With all the new excitement swirling around Steve Jobs’ and company’s latest entry into the market, the iPad, perhaps its time to sit back and think about Steve’s business model as it relates to the way we acquire services and content. That is, the idea that applications (or services or whatever) are sitting out there in a common catalog, ready for use anytime you need it and send a few dollars/euros/pounds/rupees their way.

Dion Hinchcliffe, also a contributor here at ebizQ, published some thoughts about the app store model and how its shaping our perceptions of how a software delivery system should function.

That is, the app store supports an ecosystem of developers and creators, but acts as a governance mechanism to make sure the crappy and malicious stuff doesn’t degrade and contaminate the ecosystem.

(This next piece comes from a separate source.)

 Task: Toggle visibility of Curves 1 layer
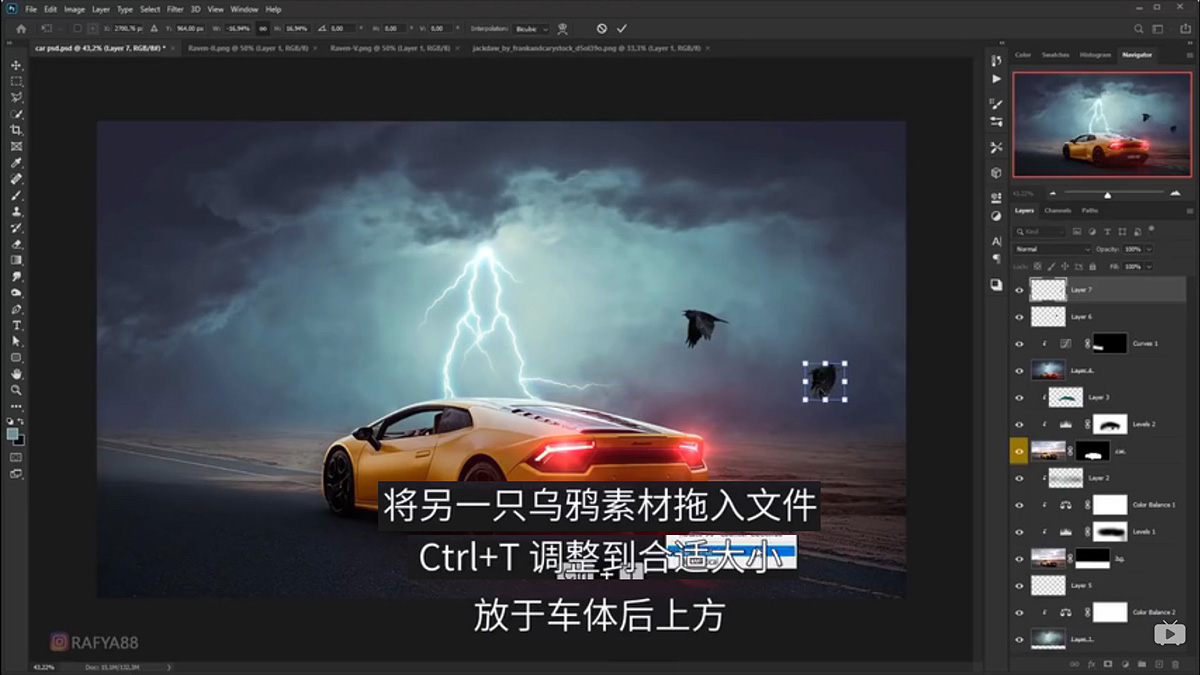(1019, 343)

Apple and Amazon maintain app stores that provide a consistent and reliable source for services and software.

Sounds like the job of SOA in the enterprise, does it not?  Let’s take another page from the Apple playbook and look at an analogy.

For quite some time, we have talked about the concept of accessing
SOA-ready services through public online marketplaces, and how that
could shake up the way we approach IT. We’re seeing manifestations of
this model through cloud computing.

George Ravich, in a ComputerWeekly interview, suggests SOA-based services be made available to enterprise users the way iTunes are available online, ready to plug into a framework. “the
SOA service catalog promises to have the same impact on enterprise
computing as the iTunes playlist has had on listening to music.”

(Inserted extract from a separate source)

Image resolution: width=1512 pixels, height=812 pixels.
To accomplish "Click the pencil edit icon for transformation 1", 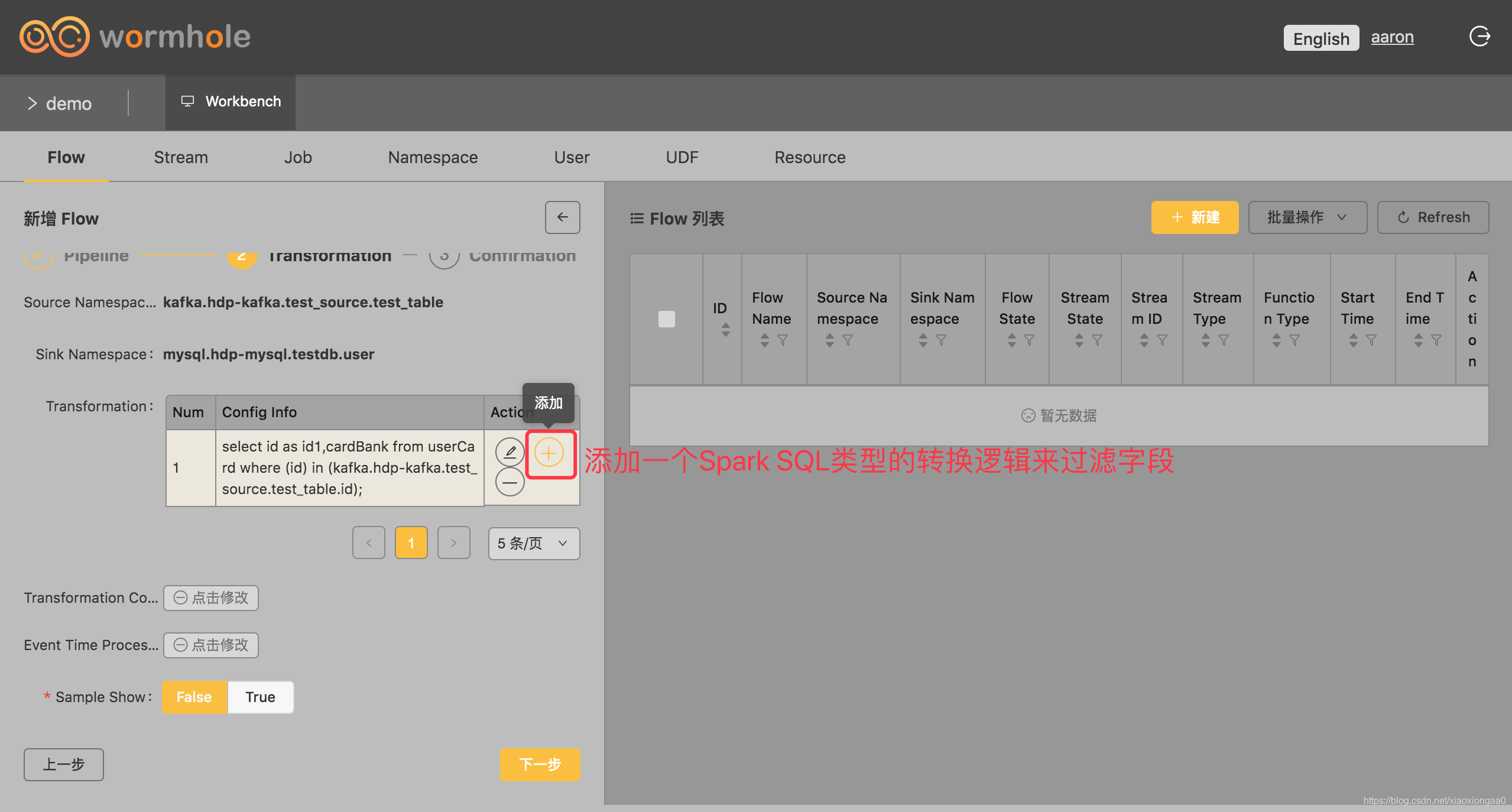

SOA application lists should provide services
– such as customer authentication — that can be plugged into a
company’s “playlist.” As Ravich illustrates:

“Prior to the iPod, people listened to songs on a vinyl
record or a CD in the order that the publisher determined. If you
wanted to play several songs from different albums, it was a
complicated and time-consuming activity,. Now, with an iPod, you can
take the individual songs you own and create an endless number of play
lists. Each song track is reusable in different settings and
situations, under the full control of the listener.”

“Similarly, prior to SOA, enterprise applications trapped business
processes within inflexible workflows. Without extensive IT development
the reuse of any single business process became unfeasible within these
systems, leading to multiple versions of the same process being
developed separately for different applications and channels.”

There you have it. Steve Jobs has been thinking SOA all along, he just hasn’t said it. Perhaps the SOA world needs a Steve Jobs-like visionary to package and
sell SOA in such a fashion. Or, perhaps, we’ve already been doing it
all along — without all the pizazz and hoopla.